___ Document ___

# Yonkyo and Gokkyo



## jujutsu_indonesia (Dec 20, 2005)

Hello all,

I had a discussion with an Aikikai brown belt, and we showed each other's technique. He showed his joint locks of ikkyo, nikkyo, sankyo, yonkyo and gokkyo. Much of his techniques looks similar with some of my Hakko-ryu techniques, though most of the times the "feelings" are different.

I noticed that the  Yonkyo and Gokkyo is always preceded by Ikkyo or Sankyo. Are these two (Yonkyo and Gokkyo) considered as simply pinning variants/ending variants of the first three?


----------



## TheBattousai (Dec 20, 2005)

Not in the least, it just depends on the instructor's interprotation, it may just seem that way from your perspective. As for the simularities between your art and his, the techniques go back further in history than simply Aikido, those techniques I think go back atleast 100-300 years before Aikido.Your school may have some influence from an older system, like Daito ryu.


----------



## Korppi76 (Dec 21, 2005)

jujutsu_indonesia said:
			
		

> I noticed that the Yonkyo and Gokkyo is always preceded by Ikkyo or Sankyo. Are these two (Yonkyo and Gokkyo) considered as simply pinning variants/ending variants of the first three?


It debends from attack. Gokkyo is usually made (atleast here) to swinging strikes (Hmm I mean Yokomen/shomen uchi, cutting strike for example with knife) where you can make it without doing Ikkyo or Nikkyo. 
Yonkyo is usually made with Ikkyo start.

I think one of the ideas in Gokkyo is to bind attackers wrist so if he is using weapon he cant use it.
And one of the ideas in Yonkyo is to get nage down when he has something in his hand. (Sankyo is then not so usable)


----------



## jujutsu_indonesia (Dec 21, 2005)

TheBattousai said:
			
		

> As for the simularities between your art and his, the techniques go back further in history than simply Aikido, those techniques I think go back atleast 100-300 years before Aikido.Your school may have some influence from an older system, like Daito ryu.


 
That is true my friend, how did you know? The founder of Hakko-ryu, Okuyama Yoshiji, was a student of Takeda Sokaku and Matsuda Hosaku (Takeda sensei's senior student) before founding his art in early 1940s. As we all know, Takeda sensei was one of Uyeshiba sensei's teachers.


----------



## jujutsu_indonesia (Dec 21, 2005)

Korppi76 said:
			
		

> It debends from attack. Gokkyo is usually made (atleast here) to swinging strikes (Hmm I mean Yokomen/shomen uchi, cutting strike for example with knife) where you can make it without doing Ikkyo or Nikkyo.
> Yonkyo is usually made with Ikkyo start.
> 
> I think one of the ideas in Gokkyo is to bind attackers wrist so if he is using weapon he cant use it.
> And one of the ideas in Yonkyo is to get nage down when he has something in his hand. (Sankyo is then not so usable)


 
Thank you for the information! Gokkyo looks like something we call Tekubi Karami in Hakko-ryu, while Yonkyo looks like lots of the wrist bends/tekubi dori in the Yondan-gi series. It is usually used to take away swords and knifes.


----------



## TheBattousai (Dec 22, 2005)

jujutsu_indonesia said:
			
		

> That is true my friend, how did you know?


 
Research my friend, Research!


----------



## amir (Jan 1, 2006)

___ Information provided ___

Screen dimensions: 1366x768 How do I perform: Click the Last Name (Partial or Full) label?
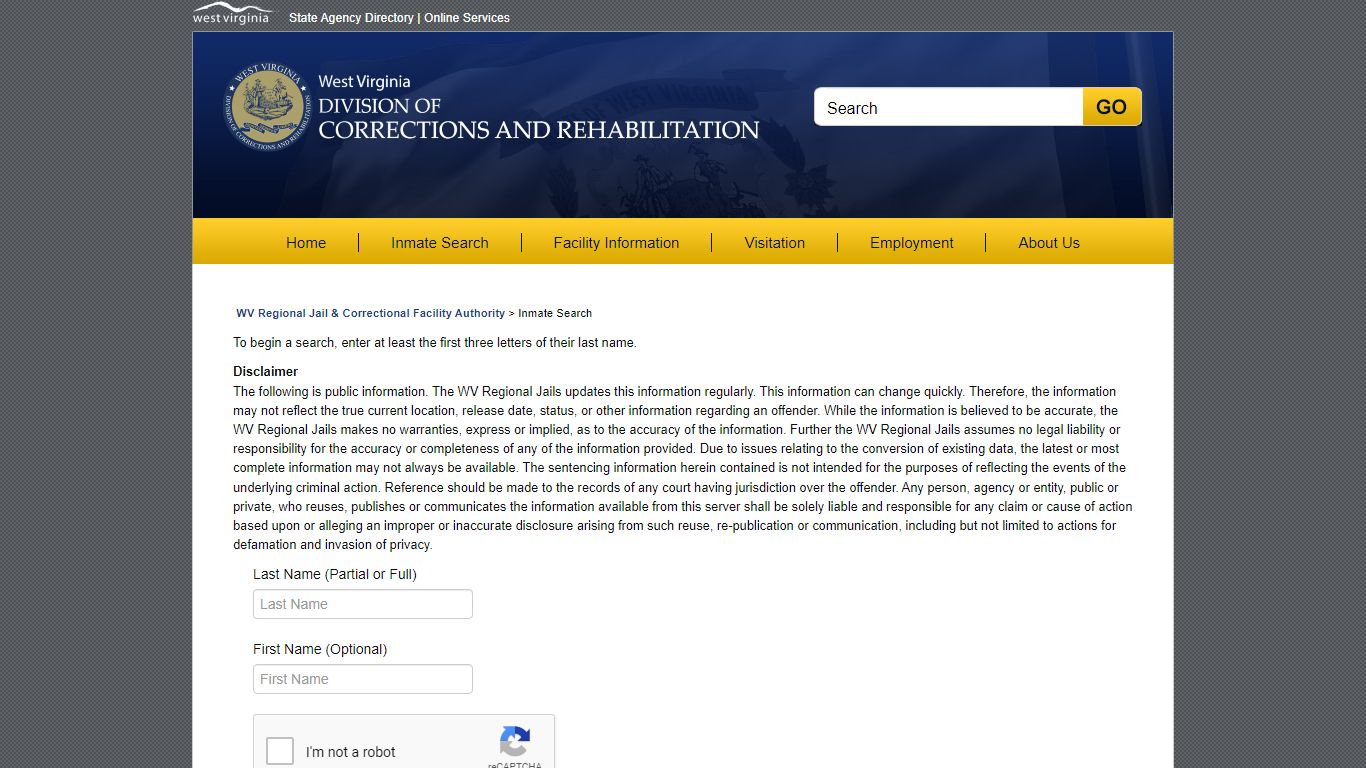[x=334, y=574]
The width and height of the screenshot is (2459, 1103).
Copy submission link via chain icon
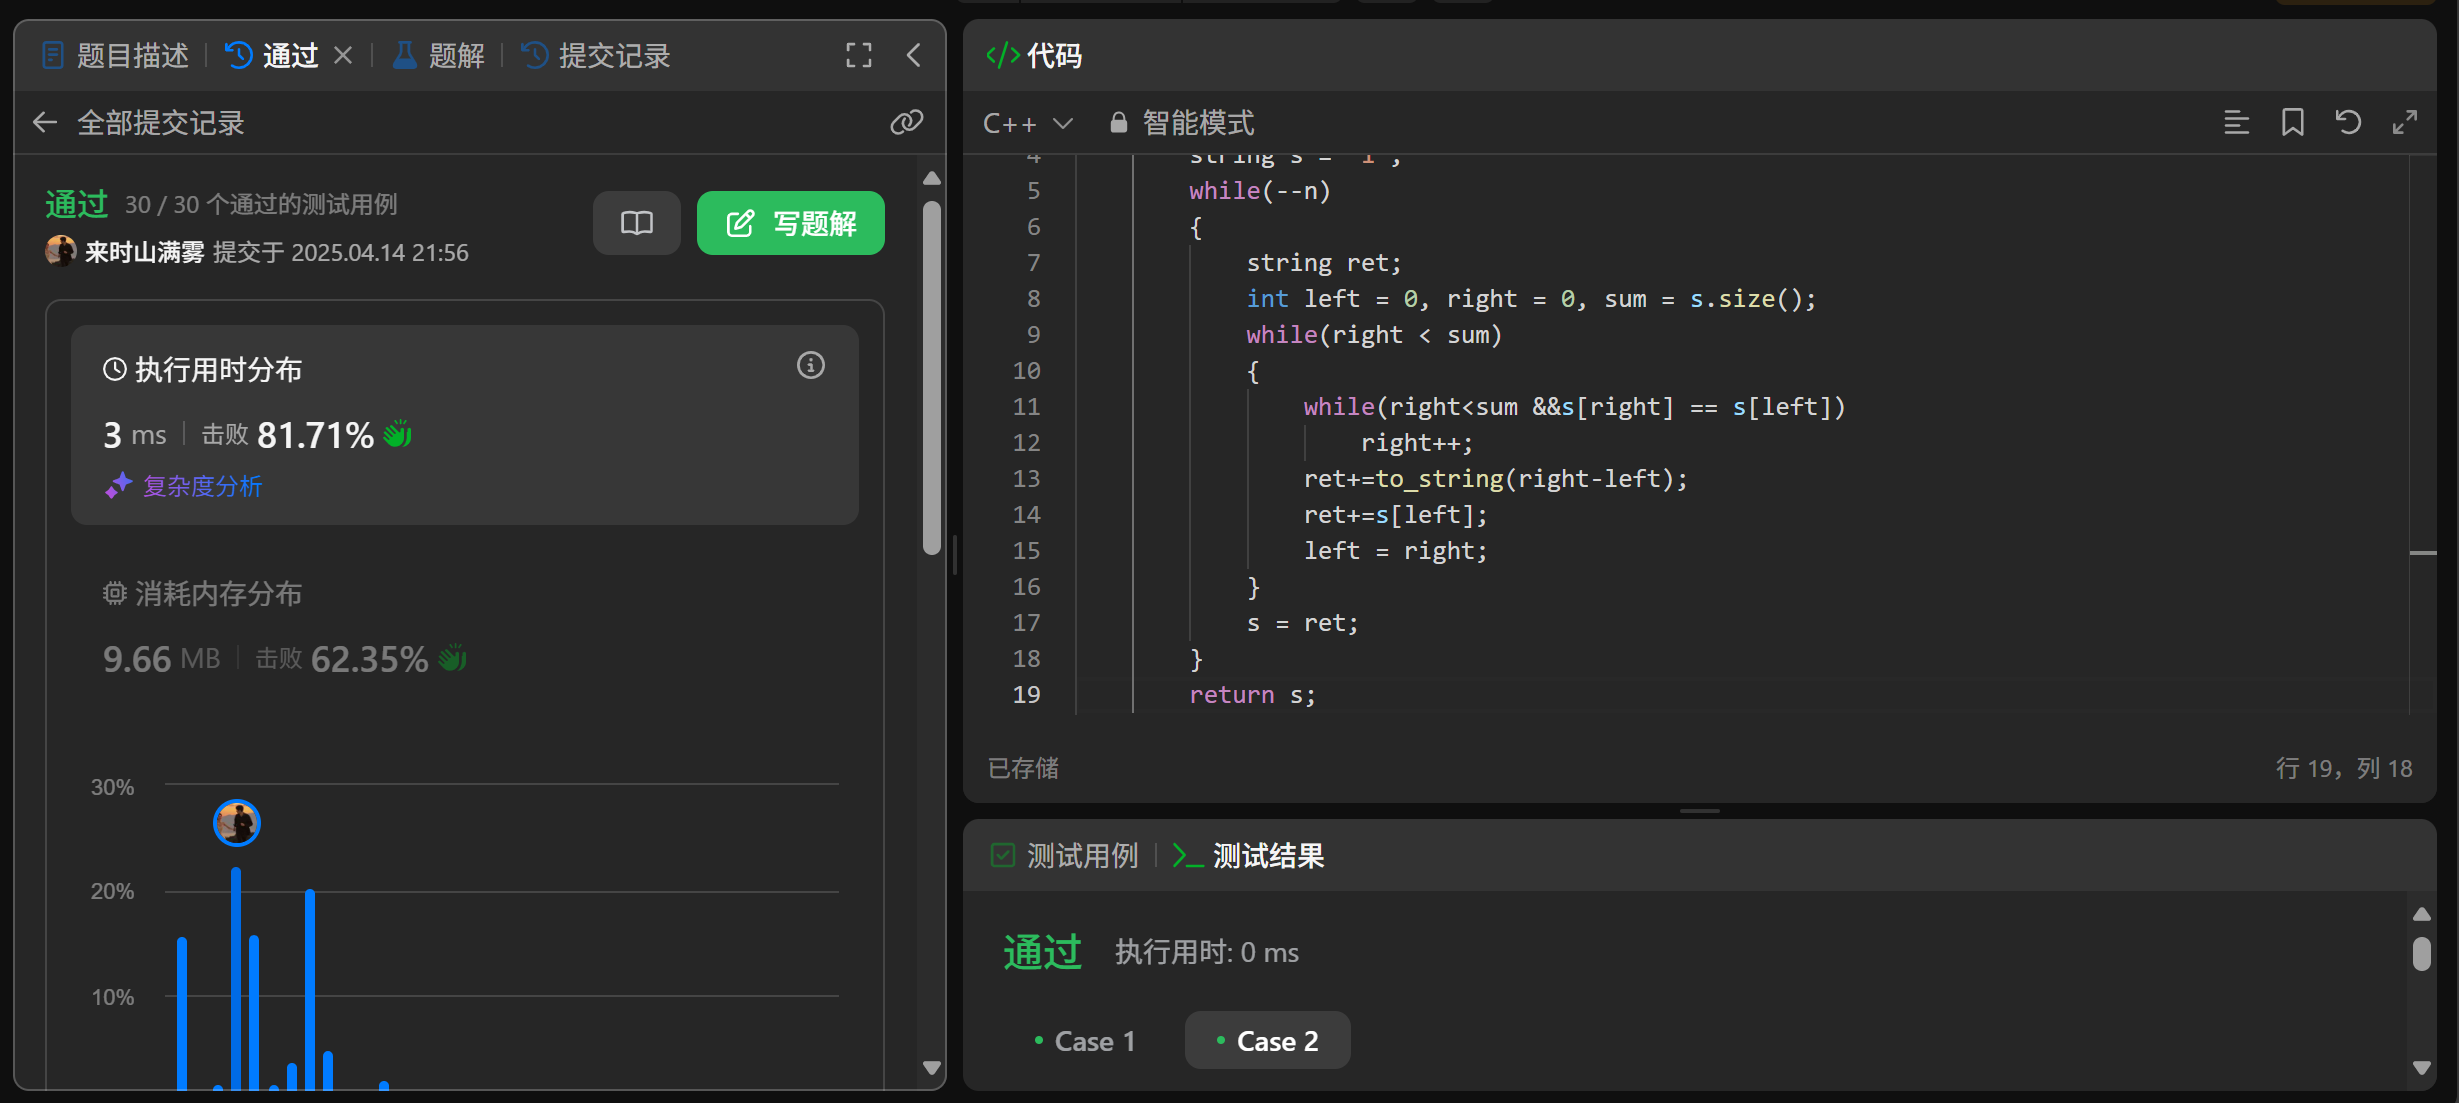click(906, 123)
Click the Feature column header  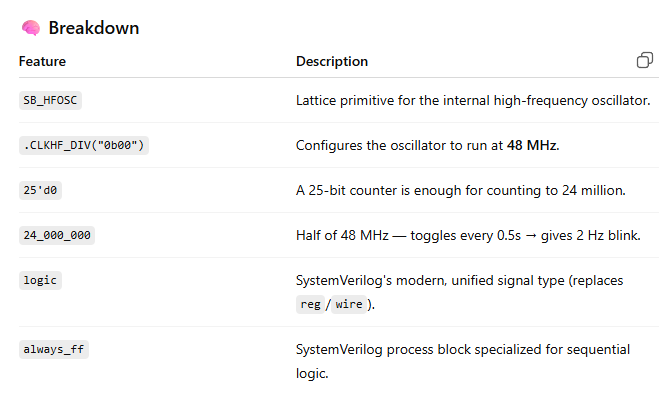coord(42,61)
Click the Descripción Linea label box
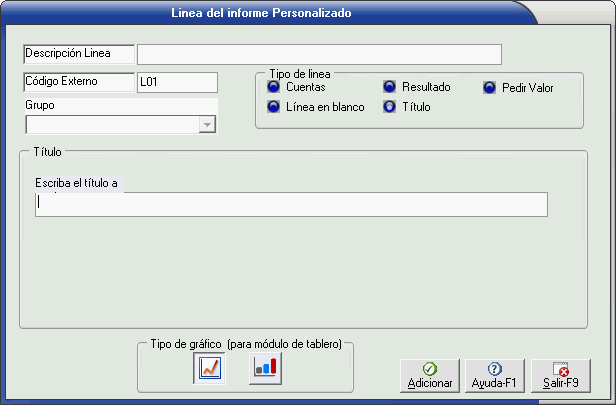616x405 pixels. (78, 53)
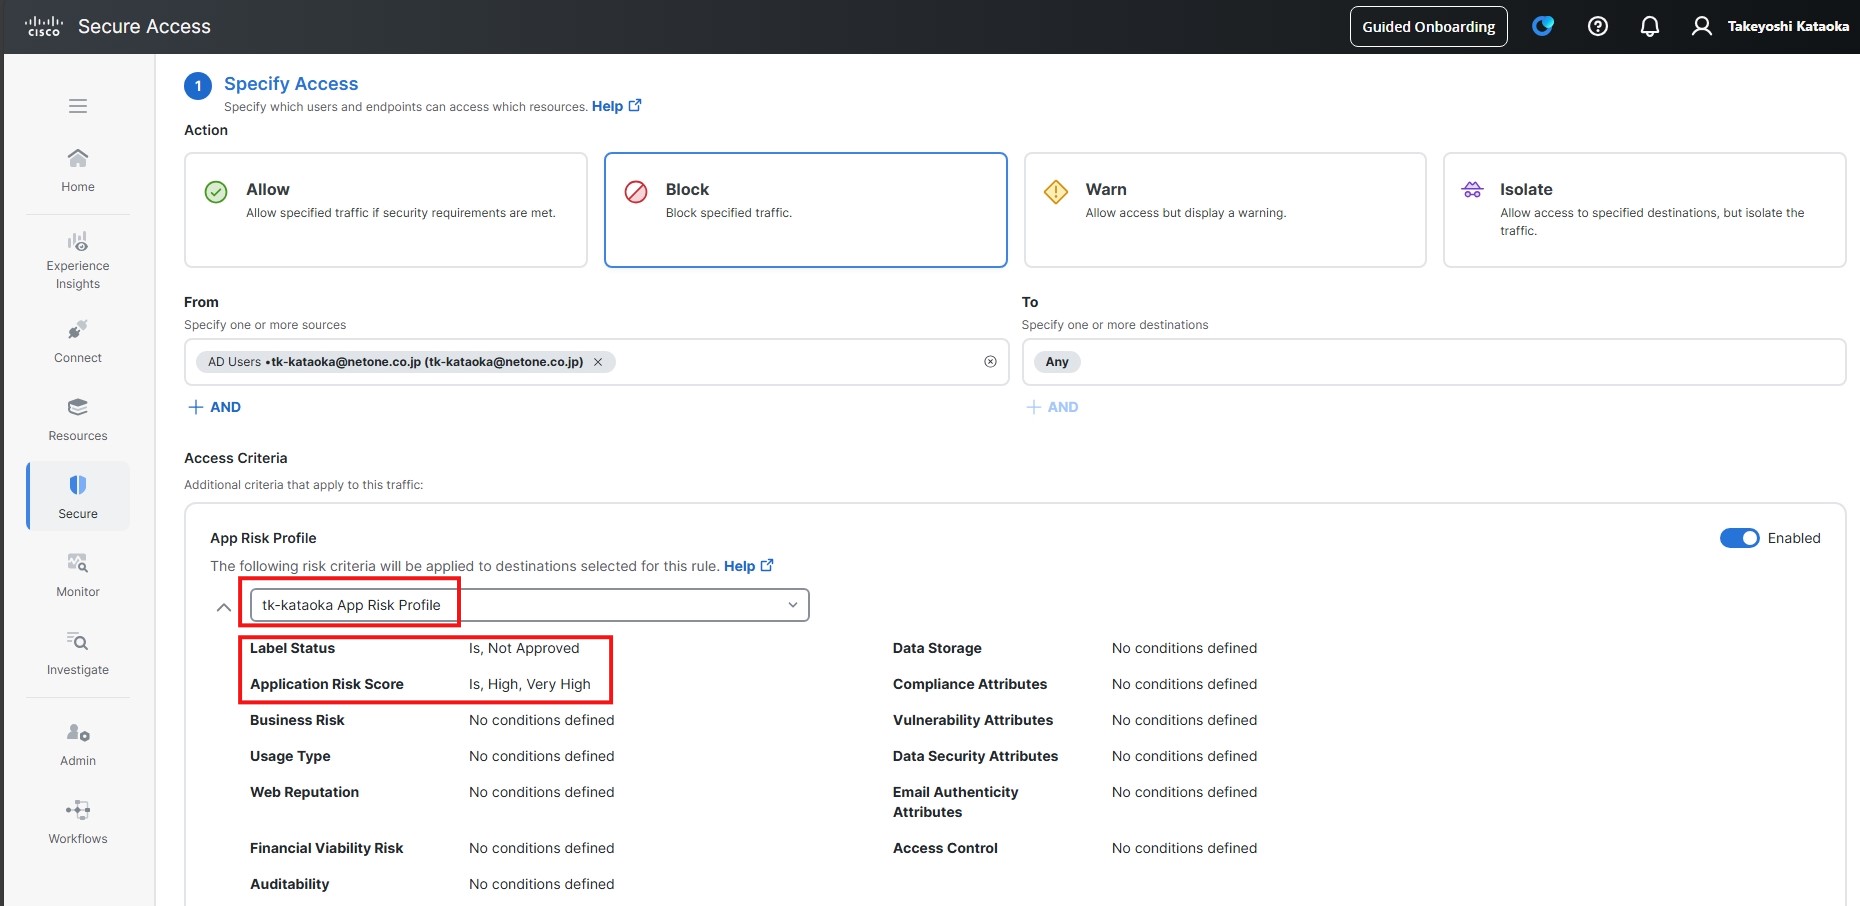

___

• Exercises to complete:
1. Answer these questions about the forum thread on Yonkyo and Gokkyo:
(a) Who founded Hakko-ryu, and when did he found it?
(b) With what kind of attack does Korppi76 say Gokkyo is usually made?
(c) What Hakko-ryu technique does jujutsu_indonesia say Gokkyo looks like?
2. In the forum thread on Yonkyo and Gokkyo, rewrite the paragraph beginning "That is true my friend" as a short list of its main facts.
3. Carry on the forum thread on Yonkyo and Gokkyo from the point where it stops.

• Responses:
1.
(a) Okuyama Yoshiji, in the early 1940s.
(b) Swinging strikes, such as yokomen or shomen uchi, for example a cutting strike with a knife.
(c) Tekubi Karami.

2.
- Okuyama Yoshiji founded Hakko-ryu in the early 1940s.
- Before that, he studied under Takeda Sokaku and Matsuda Hosaku, who was Takeda's senior student.
- Takeda was one of Uyeshiba's teachers.

3.
jujutsu_indonesia said:
			
		

> Hello all,





			
				jujutsu_indonesia said:
			
		

> I had a discussion with an Aikikai brown belt, and we showed each other's technique. He showed his joint locks of ikkyo, nikkyo, sankyo, yonkyo and gokkyo. Much of his techniques looks similar with some of my Hakko-ryu techniques, though most of the times the "feelings" are different.
> 
> I noticed that the Yonkyo and Gokkyo is always preceded by Ikkyo or Sankyo. Are these two (Yonkyo and Gokkyo) considered as simply pinning variants/ending variants of the first three?




The names you gave for these techniques were "1st technique, 2nd technique, ... 5th Technique". Slightly different traditions may use those same names for other techniques. Hence any answer given to you would assume you are using the same name methodology which isn't always true.

Amir


----------



## theletch1 (Jan 1, 2006)

amir said:
			
		

> The names you gave for these techniques were "1st technique, 2nd technique, ... 5th Technique". Slightly different traditions may use those same names for other techniques. Hence any answer given to you would assume you are using the same name methodology which isn't always true.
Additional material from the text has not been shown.